Exercise instructions -> The records are set out below this line. Return exactly the lines from the one containing "You are a GUI" through the last, and exclude the pictures.

Provided data ->

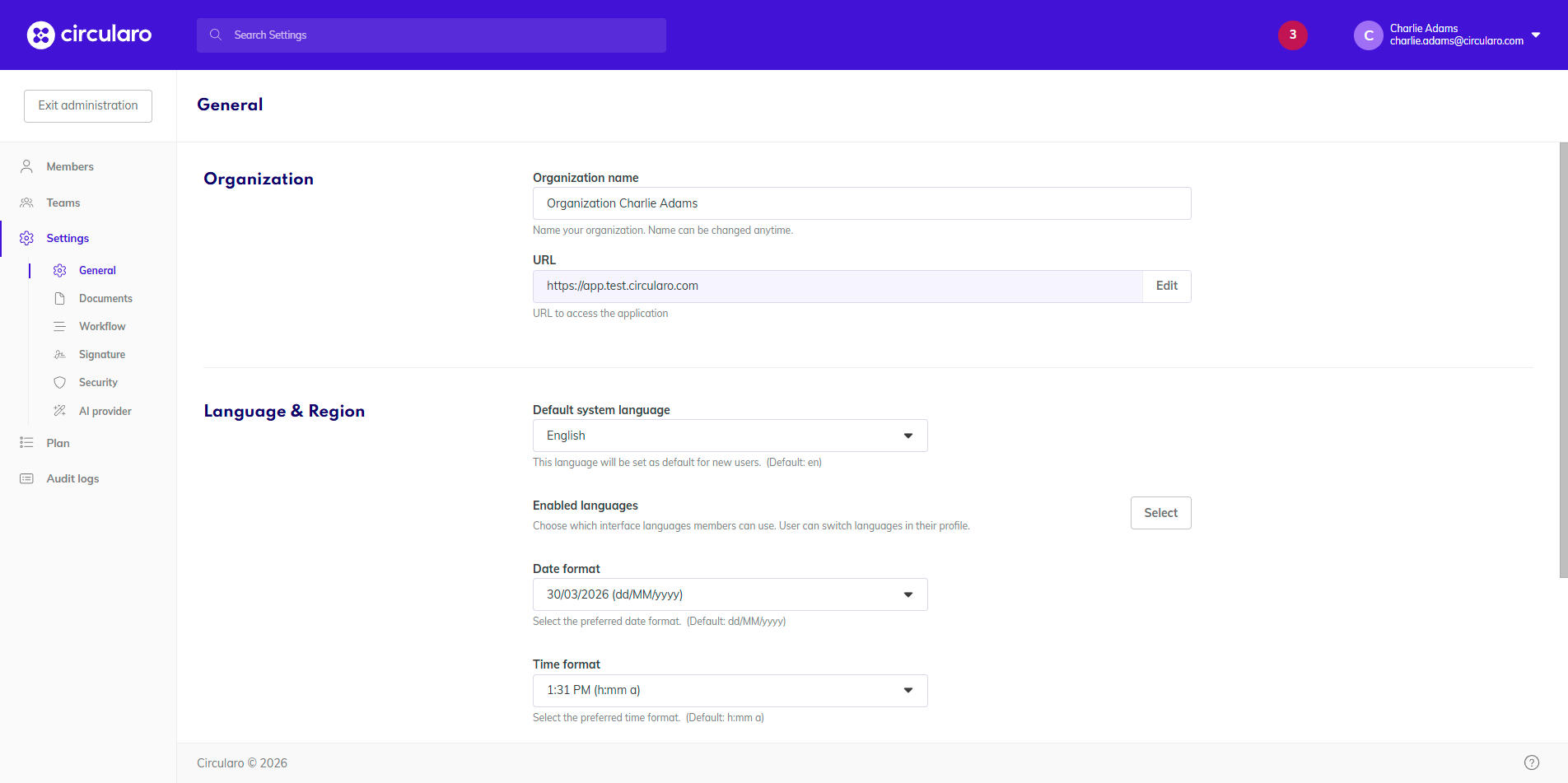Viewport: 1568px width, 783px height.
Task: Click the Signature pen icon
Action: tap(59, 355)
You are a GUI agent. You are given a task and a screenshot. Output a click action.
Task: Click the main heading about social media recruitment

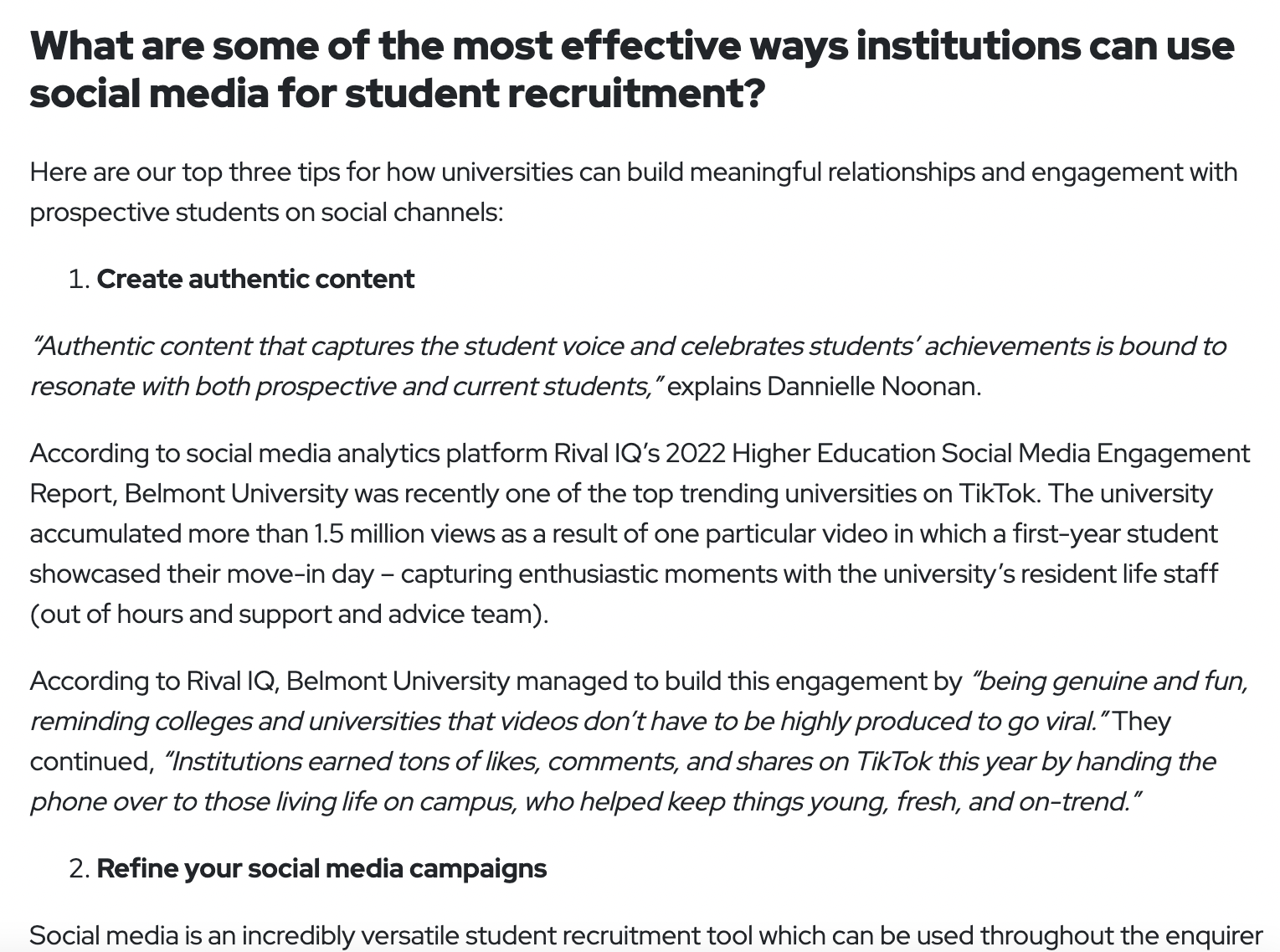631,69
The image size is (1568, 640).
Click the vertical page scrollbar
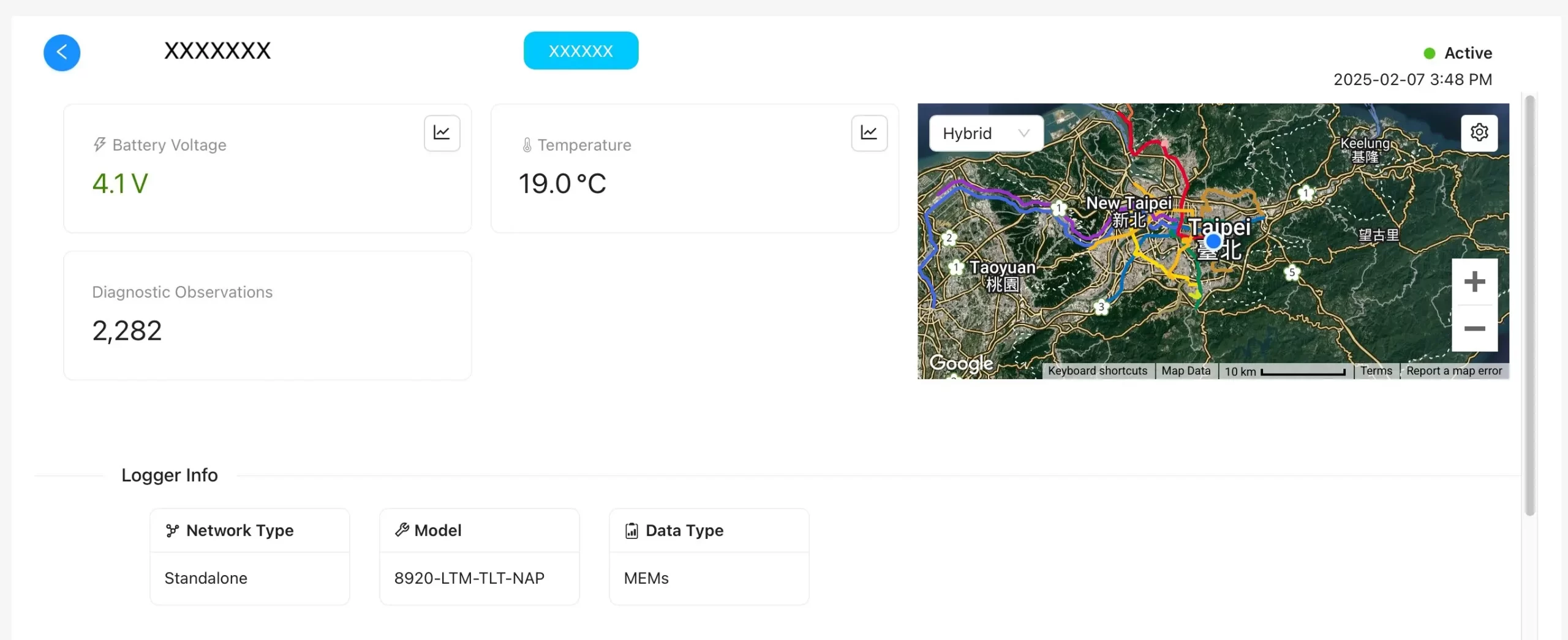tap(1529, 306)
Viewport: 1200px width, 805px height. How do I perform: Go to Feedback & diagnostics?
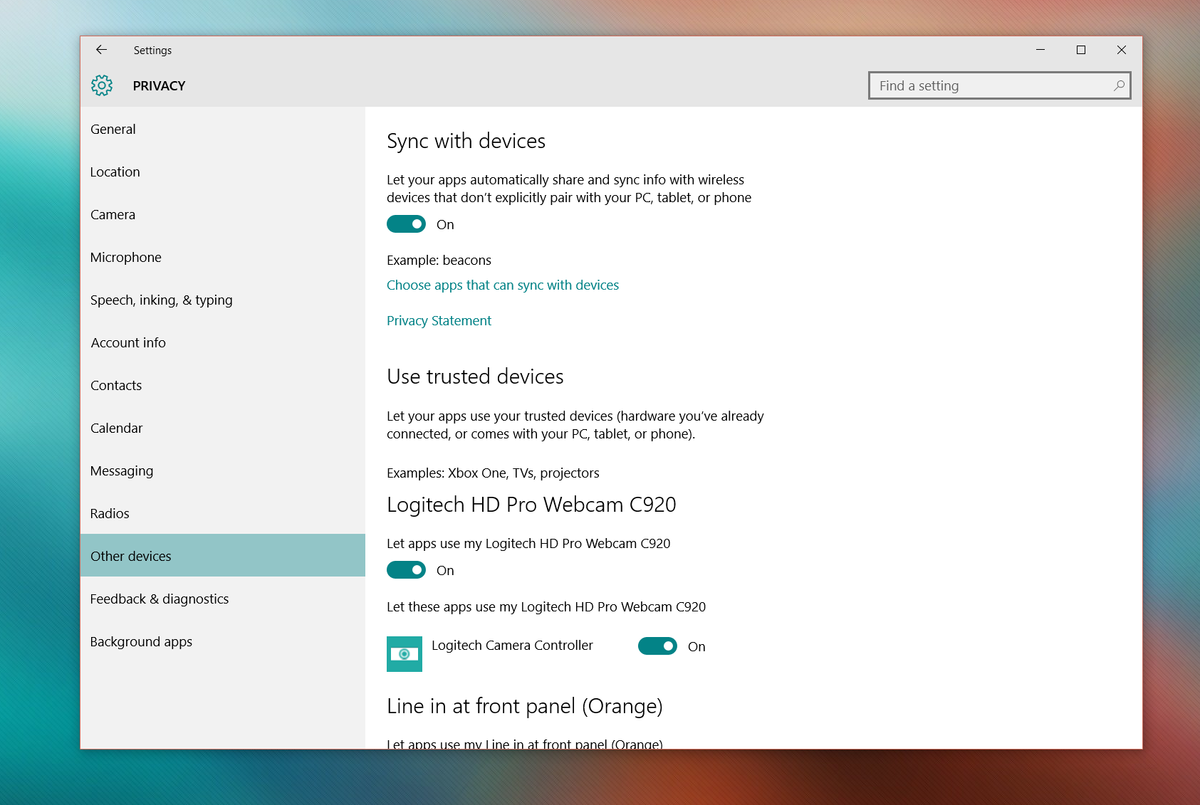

Written solution ->
You are a GUI agent. You are given a task and a screenshot. Output a click action.
Task: Click the main heading about social media recruitment

631,69
The image size is (1568, 640).
Click the vertical page scrollbar
tap(1529, 306)
Viewport: 1200px width, 805px height. How do I perform: Go to Feedback & diagnostics?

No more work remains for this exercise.